◆ INFORMATION GIVEN ◆
▼

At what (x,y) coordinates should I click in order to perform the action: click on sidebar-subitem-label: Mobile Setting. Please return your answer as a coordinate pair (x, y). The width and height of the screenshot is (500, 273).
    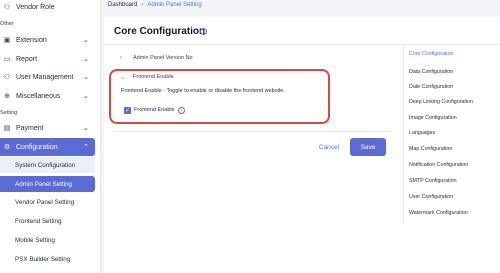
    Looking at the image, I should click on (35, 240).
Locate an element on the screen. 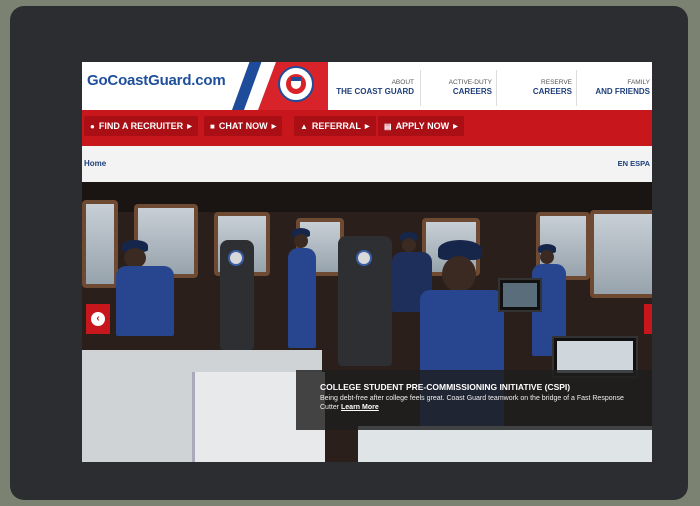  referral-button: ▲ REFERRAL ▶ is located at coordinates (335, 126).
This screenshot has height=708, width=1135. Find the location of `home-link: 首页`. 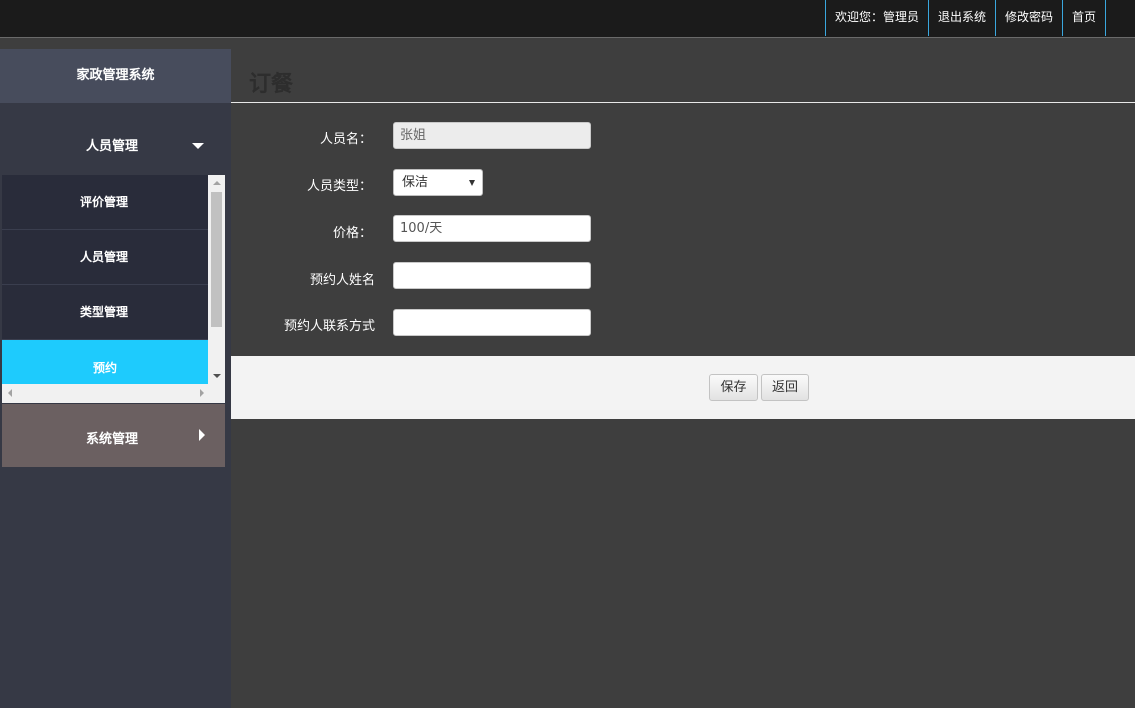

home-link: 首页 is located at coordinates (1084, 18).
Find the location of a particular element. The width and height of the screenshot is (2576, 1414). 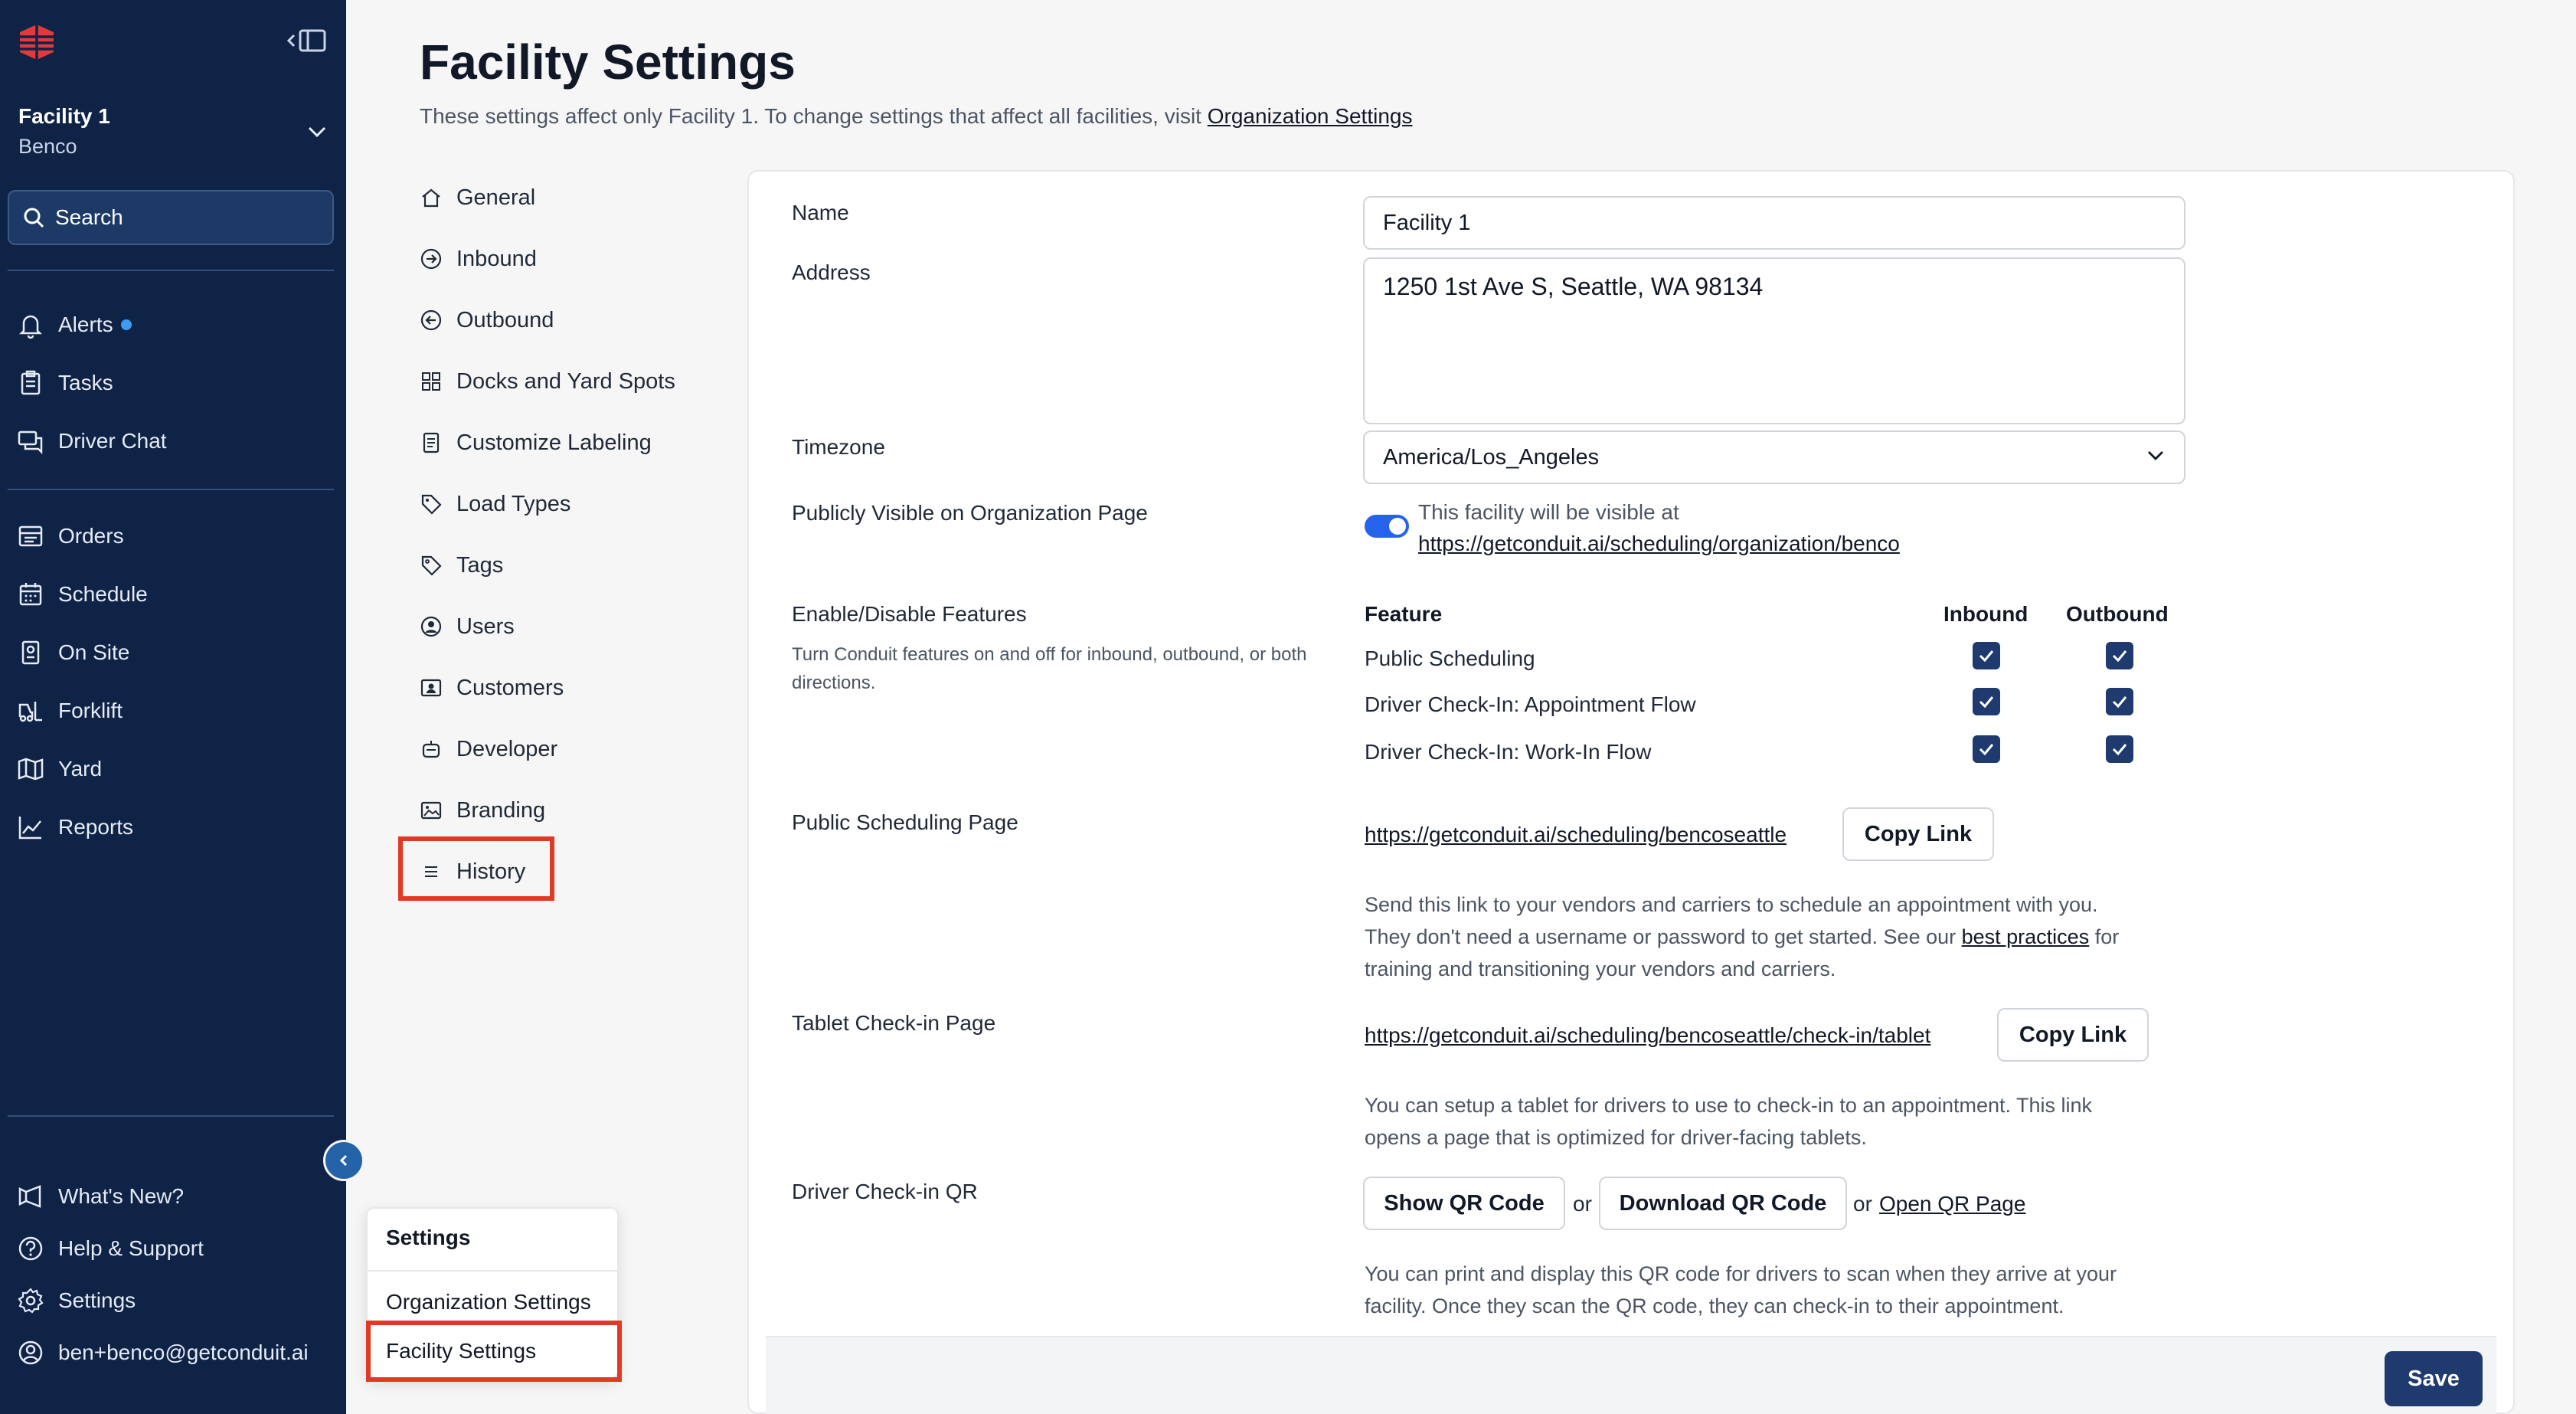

▲

◆ WHAT YOU NEED TO DO ◆
Count the lines of the data above that contain the string "click", treating uppercase and lowercase as different. Give only the number.

◆ RESULT FOR THIS EXERCISE ◆
2